> WHAT THIS TASK INVOLVES:
The required answer is each line in the entries below where "Select" occurs.

> TASK DATA:

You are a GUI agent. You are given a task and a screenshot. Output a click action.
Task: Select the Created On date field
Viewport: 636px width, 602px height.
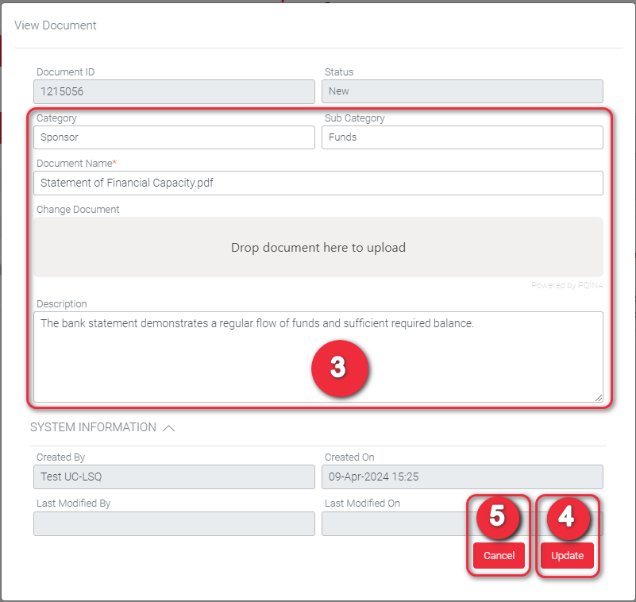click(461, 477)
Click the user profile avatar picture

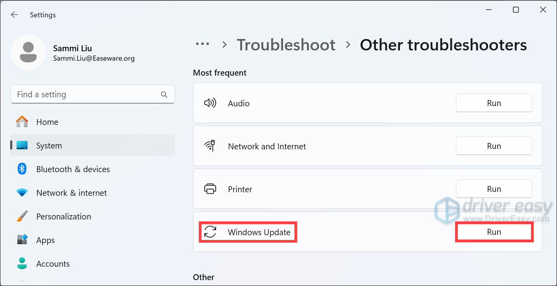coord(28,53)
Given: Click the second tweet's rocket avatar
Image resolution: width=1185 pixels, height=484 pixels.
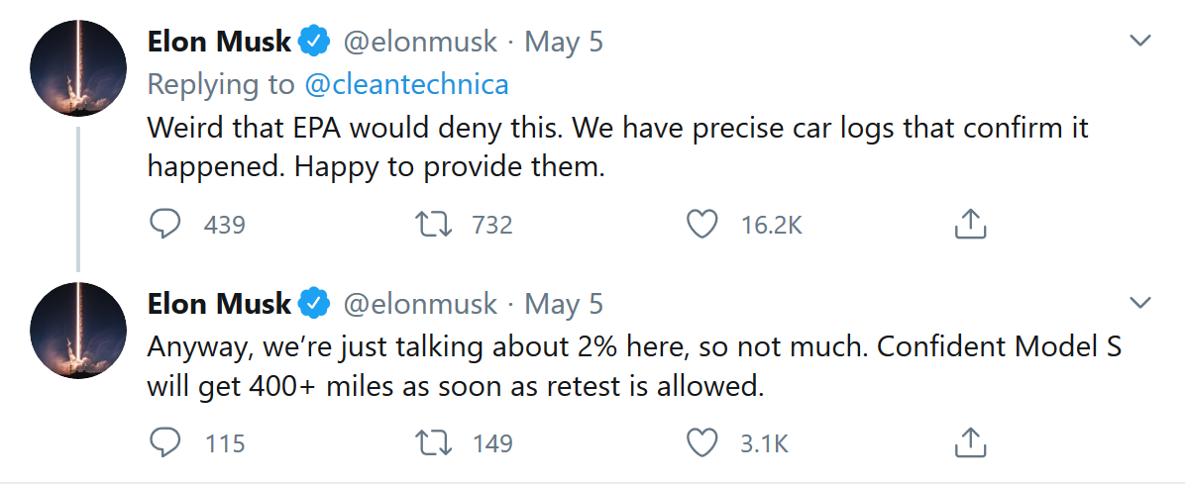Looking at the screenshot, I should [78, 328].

---

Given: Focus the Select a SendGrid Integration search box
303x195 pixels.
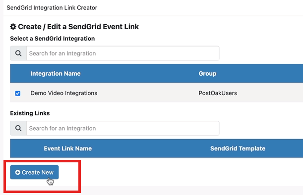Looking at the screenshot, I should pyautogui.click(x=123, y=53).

--

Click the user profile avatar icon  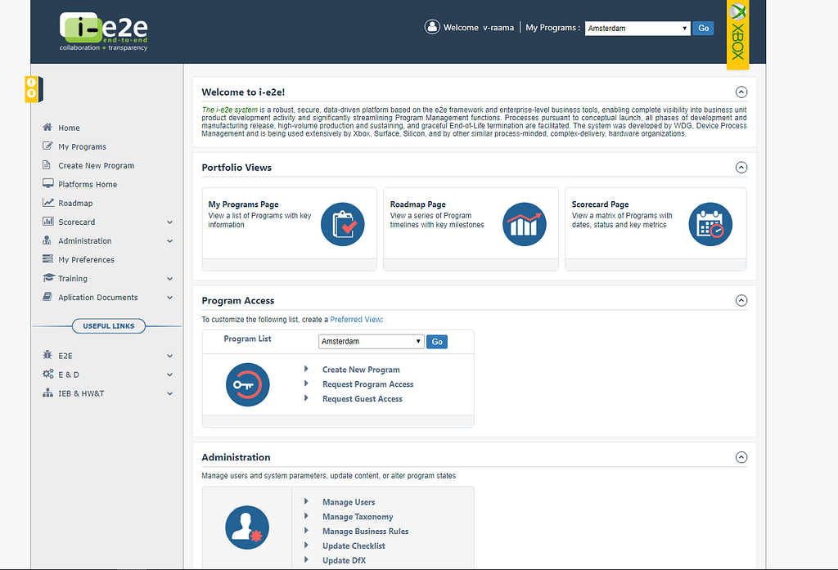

> ANSWER TO THE EXERCISE:
Task: Select the Created On date field
Given: Focus the Select a SendGrid Integration search box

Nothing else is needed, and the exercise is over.